* Task prompt
All of the data is to be copied without a single change.

* Given records
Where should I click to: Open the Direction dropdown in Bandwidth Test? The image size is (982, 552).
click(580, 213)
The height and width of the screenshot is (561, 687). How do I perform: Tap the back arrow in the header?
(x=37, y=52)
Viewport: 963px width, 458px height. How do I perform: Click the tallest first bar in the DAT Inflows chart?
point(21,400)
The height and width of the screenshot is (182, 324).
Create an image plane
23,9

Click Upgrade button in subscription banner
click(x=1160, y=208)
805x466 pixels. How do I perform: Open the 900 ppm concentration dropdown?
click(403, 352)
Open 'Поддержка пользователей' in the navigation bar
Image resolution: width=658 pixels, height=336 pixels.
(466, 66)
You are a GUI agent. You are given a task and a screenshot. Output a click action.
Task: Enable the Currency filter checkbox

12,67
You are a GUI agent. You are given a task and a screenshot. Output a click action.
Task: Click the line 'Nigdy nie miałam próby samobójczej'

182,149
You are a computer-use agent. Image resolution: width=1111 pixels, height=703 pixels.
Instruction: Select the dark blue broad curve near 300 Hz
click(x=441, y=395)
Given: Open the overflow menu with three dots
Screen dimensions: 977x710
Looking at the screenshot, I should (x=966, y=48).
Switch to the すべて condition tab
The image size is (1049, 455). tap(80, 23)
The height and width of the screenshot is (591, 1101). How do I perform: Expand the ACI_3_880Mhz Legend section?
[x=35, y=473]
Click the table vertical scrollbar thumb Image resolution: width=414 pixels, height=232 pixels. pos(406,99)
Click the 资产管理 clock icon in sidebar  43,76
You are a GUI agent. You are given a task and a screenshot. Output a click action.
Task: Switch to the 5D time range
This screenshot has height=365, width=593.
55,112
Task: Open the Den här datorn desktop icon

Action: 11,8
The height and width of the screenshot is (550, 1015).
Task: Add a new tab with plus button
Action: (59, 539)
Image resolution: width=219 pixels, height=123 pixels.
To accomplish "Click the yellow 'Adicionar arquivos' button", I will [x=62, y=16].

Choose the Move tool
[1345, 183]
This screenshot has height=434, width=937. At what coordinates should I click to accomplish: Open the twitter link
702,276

* Answer box
Where should I click to: Open the Direction dropdown in Bandwidth Test? The image size is (982, 552).
click(580, 213)
The height and width of the screenshot is (561, 687). How do I perform: Tap the back arrow in the header?
(x=37, y=52)
Viewport: 963px width, 458px height. How do I perform: Click the tallest first bar in the DAT Inflows chart?
point(21,400)
The height and width of the screenshot is (182, 324).
Create an image plane
23,9

Click Upgrade button in subscription banner
click(x=1160, y=208)
805x466 pixels. How do I perform: Open the 900 ppm concentration dropdown?
click(403, 352)
Open 'Поддержка пользователей' in the navigation bar
Image resolution: width=658 pixels, height=336 pixels.
(466, 66)
You are a GUI agent. You are given a task and a screenshot. Output a click action.
Task: Enable the Currency filter checkbox

12,67
You are a GUI agent. You are given a task and a screenshot. Output a click action.
Task: Click the line 'Nigdy nie miałam próby samobójczej'

182,149
You are a computer-use agent. Image resolution: width=1111 pixels, height=703 pixels.
Instruction: Select the dark blue broad curve near 300 Hz
click(x=441, y=395)
Given: Open the overflow menu with three dots
Screen dimensions: 977x710
Looking at the screenshot, I should (x=966, y=48).
Switch to the すべて condition tab
The image size is (1049, 455). tap(80, 23)
The height and width of the screenshot is (591, 1101). How do I perform: Expand the ACI_3_880Mhz Legend section?
[x=35, y=473]
Click the table vertical scrollbar thumb Image resolution: width=414 pixels, height=232 pixels. pos(406,99)
Click the 资产管理 clock icon in sidebar  43,76
You are a GUI agent. You are given a task and a screenshot. Output a click action.
Task: Switch to the 5D time range
This screenshot has height=365, width=593.
55,112
Task: Open the Den här datorn desktop icon

Action: 11,8
The height and width of the screenshot is (550, 1015).
Task: Add a new tab with plus button
Action: (59, 539)
Image resolution: width=219 pixels, height=123 pixels.
To accomplish "Click the yellow 'Adicionar arquivos' button", I will [x=62, y=16].

Choose the Move tool
[1345, 183]
This screenshot has height=434, width=937. At what coordinates should I click to accomplish: Open the twitter link
702,276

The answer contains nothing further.